Je le déclare, cette histoire n’est point impartiale. Elle ne garde pas un sage et prudent équilibre entre le bien et le mal. Au contraire, elle est partiale, franchement et vigoureusement, pour le droit et la vérité. Si l’on y trouve une ligne où l’auteur ait atténué, énervé les récits ou les jugements par égard pour telle opinion ou telle puissance, il veut biffer tout cet écrit.
« Quoi ! dira-t-on, nul autre n’est sincère ? Réclamerez-vous donc pour vous un monopole de loyauté ? » — Ce n’est pas ma pensée. Je dirai seulement que les plus honorables ont gardé le respect de certaines choses et de certains hommes, et qu’au contraire l’histoire, qui est le juge du monde, a pour premier devoir de perdre le respect.
Plaisant juge, celui qui ôterait son chapeau à tous ceux qu’on amène à son tribunal ! C’est à eux de se découvrir et de répondre quand l’histoire les interroge ; et je dis, à eux tous : Tous ils sont justiciables, les hommes et les idées, les rois, les lois, les peuples, les dogmes et les philosophies.
Donc ici nul ménagement, nul arrangement conciliatoire et nulle composition. Nulle complaisance pour plier le droit au fait, ou pour adoucir le fait et le raccorder au droit.
Que, dans l’ensemble des siècles et l’harmonie totale de la vie de l’humanité, le fait, le droit, coïncident à la longue, je n’y contredis pas. Mais mettre dans le détail, dans le combat du monde, ce fatal opium de la philosophie de l’histoire, ces ménagements d’une fausse paix, c’est mettre la mort dans la vie, tuer et l’histoire et la morale, faire dire à l’âme indifférente : « Qui est le mal ? qui est le bien ? »
J’ai dit la moralité de mon œuvre.
Mais qu’est-elle au point de vue de l’art historique ? que veut-elle ? que prétend l’auteur ?
Une seule chose.
De nombreux matériaux avaient été mis en lumière, des travaux estimables existaient sur telle et telle partie du seizième siècle. Plusieurs traits de ce siècle avaient été marqués, plusieurs côtés éclairés. Et la face du siècle restait cachée ; elle n’avait été vue (dans l’ensemble) de nul œil encore.

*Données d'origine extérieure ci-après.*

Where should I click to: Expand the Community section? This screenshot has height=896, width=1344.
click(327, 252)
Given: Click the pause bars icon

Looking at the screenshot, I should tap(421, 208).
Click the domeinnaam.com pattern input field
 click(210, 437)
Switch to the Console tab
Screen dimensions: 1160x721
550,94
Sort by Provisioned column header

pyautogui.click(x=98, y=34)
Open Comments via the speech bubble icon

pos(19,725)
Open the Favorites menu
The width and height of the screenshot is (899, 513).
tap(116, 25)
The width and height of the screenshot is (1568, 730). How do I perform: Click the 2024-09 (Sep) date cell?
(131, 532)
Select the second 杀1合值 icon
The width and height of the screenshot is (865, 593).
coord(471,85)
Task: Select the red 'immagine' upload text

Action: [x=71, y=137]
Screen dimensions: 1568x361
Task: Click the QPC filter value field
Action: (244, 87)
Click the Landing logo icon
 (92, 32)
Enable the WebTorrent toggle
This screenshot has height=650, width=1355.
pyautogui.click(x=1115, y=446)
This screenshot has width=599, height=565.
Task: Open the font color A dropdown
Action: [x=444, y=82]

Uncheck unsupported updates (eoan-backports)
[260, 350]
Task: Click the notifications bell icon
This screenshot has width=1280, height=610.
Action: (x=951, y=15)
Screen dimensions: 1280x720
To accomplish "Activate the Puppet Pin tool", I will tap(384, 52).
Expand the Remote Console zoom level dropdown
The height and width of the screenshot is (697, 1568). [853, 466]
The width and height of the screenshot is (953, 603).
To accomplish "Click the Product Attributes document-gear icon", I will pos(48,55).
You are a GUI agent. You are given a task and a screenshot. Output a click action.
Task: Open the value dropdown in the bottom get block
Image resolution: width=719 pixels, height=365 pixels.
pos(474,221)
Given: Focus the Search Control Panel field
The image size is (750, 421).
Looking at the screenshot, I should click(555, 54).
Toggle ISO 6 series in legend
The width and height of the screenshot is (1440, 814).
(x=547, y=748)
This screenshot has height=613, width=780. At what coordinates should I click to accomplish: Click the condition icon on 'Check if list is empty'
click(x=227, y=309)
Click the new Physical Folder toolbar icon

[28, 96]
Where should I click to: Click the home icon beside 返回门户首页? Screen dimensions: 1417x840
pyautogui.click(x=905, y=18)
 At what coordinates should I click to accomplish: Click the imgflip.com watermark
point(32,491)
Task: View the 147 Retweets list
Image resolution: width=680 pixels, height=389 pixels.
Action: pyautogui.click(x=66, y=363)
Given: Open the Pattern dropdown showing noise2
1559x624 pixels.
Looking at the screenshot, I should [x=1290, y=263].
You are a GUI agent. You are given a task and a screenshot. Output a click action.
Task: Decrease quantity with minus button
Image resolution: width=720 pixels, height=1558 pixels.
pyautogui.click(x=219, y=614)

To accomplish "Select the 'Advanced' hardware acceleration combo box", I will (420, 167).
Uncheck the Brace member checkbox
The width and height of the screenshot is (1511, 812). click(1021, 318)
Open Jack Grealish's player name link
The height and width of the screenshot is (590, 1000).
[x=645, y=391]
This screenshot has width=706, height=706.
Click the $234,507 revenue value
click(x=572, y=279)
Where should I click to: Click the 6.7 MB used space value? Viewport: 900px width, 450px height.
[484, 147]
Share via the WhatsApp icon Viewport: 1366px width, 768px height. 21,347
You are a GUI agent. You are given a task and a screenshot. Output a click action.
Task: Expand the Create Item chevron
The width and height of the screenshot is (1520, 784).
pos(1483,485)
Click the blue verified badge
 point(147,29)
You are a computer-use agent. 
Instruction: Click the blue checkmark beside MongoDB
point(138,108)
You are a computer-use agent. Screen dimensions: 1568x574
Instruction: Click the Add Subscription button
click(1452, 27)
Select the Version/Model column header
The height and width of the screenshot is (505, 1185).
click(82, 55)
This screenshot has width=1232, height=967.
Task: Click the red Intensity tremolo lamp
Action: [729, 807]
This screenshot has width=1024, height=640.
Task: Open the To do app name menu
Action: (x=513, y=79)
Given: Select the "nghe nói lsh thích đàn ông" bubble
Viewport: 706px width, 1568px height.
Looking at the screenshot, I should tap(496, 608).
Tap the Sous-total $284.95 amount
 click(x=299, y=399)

Je crois l’avoir vu au visage, ce siècle, et j’ai tâché de le faire voir. J’ai donné tout au moins une impression vraie de sa physionomie.
Si cet effet était obtenu réellement, cela ne serait dû à aucune adresse d’artiste, à aucun savoir-faire, mais purement et simplement à ce principe d’indépendance morale dont je viens de parler.
L’historien, comme juge, a démenti les deux parties, et, au lieu de les écouter, il s’est chargé de leur dire qui elles étaient.
Au Catholicisme de la Ligue qui dit : « Je suis la liberté », il a dit sans hésiter : « Non. »
Et il a dit Non encore au Protestantisme, qui se disait le passé et l’autorité. Il l’a relevé, défendu, comme parti de l’examen et de la liberté, intérieurement identique à la Renaissance et à la Révolution.
Luther et Calvin, malgré eux, se sont retrouvés frères de Rabelais et de Copernik, deux rameaux d’un même arbre. Du même tronc fleurissent la Réforme et la Renaissance, aïeules des libertés modernes.
Là est l’unité du seizième siècle. Dès lors il est une personne. On a pu tracer son portrait.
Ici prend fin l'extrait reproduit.